**Исходный текст:**
◆ ◆ ◆ ◆ ◆ ◆ ◆

Музыка

Хохот и плач Дмитрия Шостаковича: 115 лет со дня рождения великого композитора

Евгений ТРОСТИН

25.09.2021

В своих симфониях, концертах, песнях он гениально передал дух советского времени — с героическими триумфами и чудовищными трагедиями, с невероятным перенапряжением человеческих сил. В 1942 году весь мир облетела фраза американского журналиста: «Какой дьявол может победить народ, способный создавать музыку, подобную этой!» ЮНОСТЬ ГЕНИЯ

Дмитрий Шостакович родился в семье с бунтарскими традициями. Его дед был близок к народовольцам, провел немало лет в тюрьмах и ссылках. Отец, талантливый физик, участвовал в революционных событиях 1905 года, что не мешало ему служить в Палате мер и весов и получать солидное жалованье.

Сильнейшее впечатление на девятилетнего Митю произвела опера Римского-Корсакова «Сказка о царе Салтане». С тех пор он воспринимал мир через музыкальные образы и уже в тринадцать лет поступил в Консерваторию (в разгар Гражданской войны, в полуголодном Петрограде). Его считали вундеркиндом, советским Моцартом. По вечерам юноша подрабатывал тапером в кинотеатре «Пикадилли», виртуозно исполняя модные танцевальные мелодии. Порой зрители устраивали ему овации!

В девятнадцать лет Шостакович написал симфонию, восхитившую знатоков бурным темпераментом и удивительной ясностью. Ректора Консерватории, маститого композитора Александра Глазунова однажды спросили, нравится ли ему музыка молодого коллеги. Ответ был такой: «Это не в моем вкусе, но именно ему принадлежит будущее!»

Со стороны Дмитрий выглядел несколько комично: семенил, нервно подергивался, говорил отрывисто, часто повторял фразы, как это бывает с людьми, для которых внутренняя жизнь важнее всего остального. Во многие мемуары вошла история его знакомства с Владимиром Маяковским. Шостакович сочинял музыку для спектакля «Клоп» в постановке Всеволода Мейерхольда. Пьеса композитору не нравилась, и Владимир Владимирович, видимо, это почувствовал. При знакомстве он протянул Дмитрию Дмитриевичу два пальца, но визави не растерялся и, стиснув зубы, подал в ответ один.

◆ ◆ ◆ ◆ ◆ ◆ ◆

**Формулировка задачи:**
Продолжите статью о Дмитрии Шостаковиче сразу после её последнего предложения.

**Фрагмент набора данных:**
◆ ◆ ◆ ◆ ◆ ◆ ◆

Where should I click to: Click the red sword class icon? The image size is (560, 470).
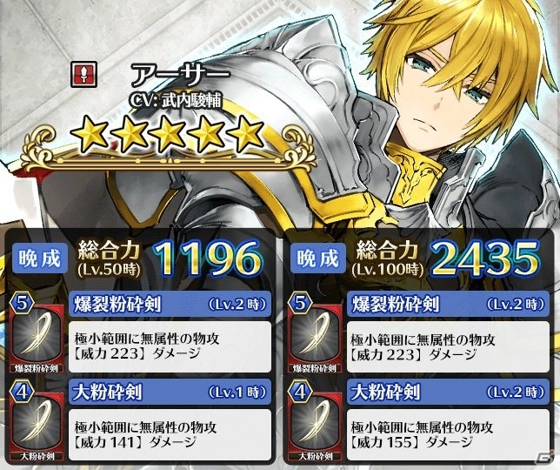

◆ ◆ ◆ ◆ ◆ ◆ ◆

**Результат ниже:**
ФУТБОЛЬНАЯ ОТДУШИНА

Заядлый болельщик, он несколько десятилетий аккуратно заносил в «гроссбух» результаты футбольных матчей, едва ли не каждую неделю появлялся на стадионе то в Ленинграде, то в Москве. Ему случалось исправлять ошибки спортивных журналистов, дотошно разъяснять им, кто и на какой минуте забил гол. Еще в тридцатые годы композитор получил диплом футбольного арбитра, и, бывало, с наслаждением судил матчи. На футболе он сбрасывал напряжение, без которого немыслимо серьезное творчество, полностью уходил в игру и, по собственному выражению, «полировал нервы». Как-то раз двое болельщиков предложили ему выпить на троих. Шостакович не отказался. «Кем работаешь?» — спросили его собутыльники. — «Композитором». — «Ну, не хочешь — не говори»…

В 1929 году он написал балет на футбольную тему «Золотой век». Сюжет получился залихватский: команда «Динамо» прибывает в некую буржуазную столицу; против советских игроков плетут интриги тамошние растленные дельцы, однако гостей из СССР поддерживает заграничный пролетариат. Такая фабула позволила вдоволь порезвиться с ультрамодными танцевальными мелодиями. Автор не боялся обращаться к «низовой культуре» — джазу, модным ритмам, нэпманским песенкам, даже блатным куплетам.

На премьере в Мариинском театре в главной партии блеснула молодая Галина Уланова. Мировую славу этот балет получит уже после смерти корифея, когда Юрий Григорович поставит «Золотой век» в Большом театре. Правда, в новой постановке из либретто исчезнут футбольные мотивы, и получится изысканное зрелище на тему жизни нэпманов.

ОТВЕТ НА КРИТИКУ

Борис Кустодиев, с которым композитор приятельствовал с детских лет, создал серию иллюстраций к повести Николая Лескова «Леди Макбет Мценского уезда». Шостаковича потрясло сочетание трагедии с фарсом, шекспировских страстей — с фольклорной простотой. Он понял: именно из такого сюжета может вылиться настоящее музыкальное действо. Дмитрий Дмитриевич несколько «смягчил» образ героини, исключил из либретто сцену убийства ребенка, чтобы душегубица вызывала не только оторопь и гнев, но и сочувствие.

1936 год начался для него драматически. Статья «Сумбур вместо музыки» в «Правде» (считалось, что писал ее сам Сталин) камня на камне не оставила от постановки «Леди Макбет…»: «Слушателя с первой же минуты ошарашивает в опере нарочито нестройный, сумбурный поток звуков. Обрывки мелодии, зачатки музыкальной фразы тонут, вырываются, снова исчезают в грохоте, скрежете и визге. Следить за этой «музыкой» трудно, запомнить ее невозможно».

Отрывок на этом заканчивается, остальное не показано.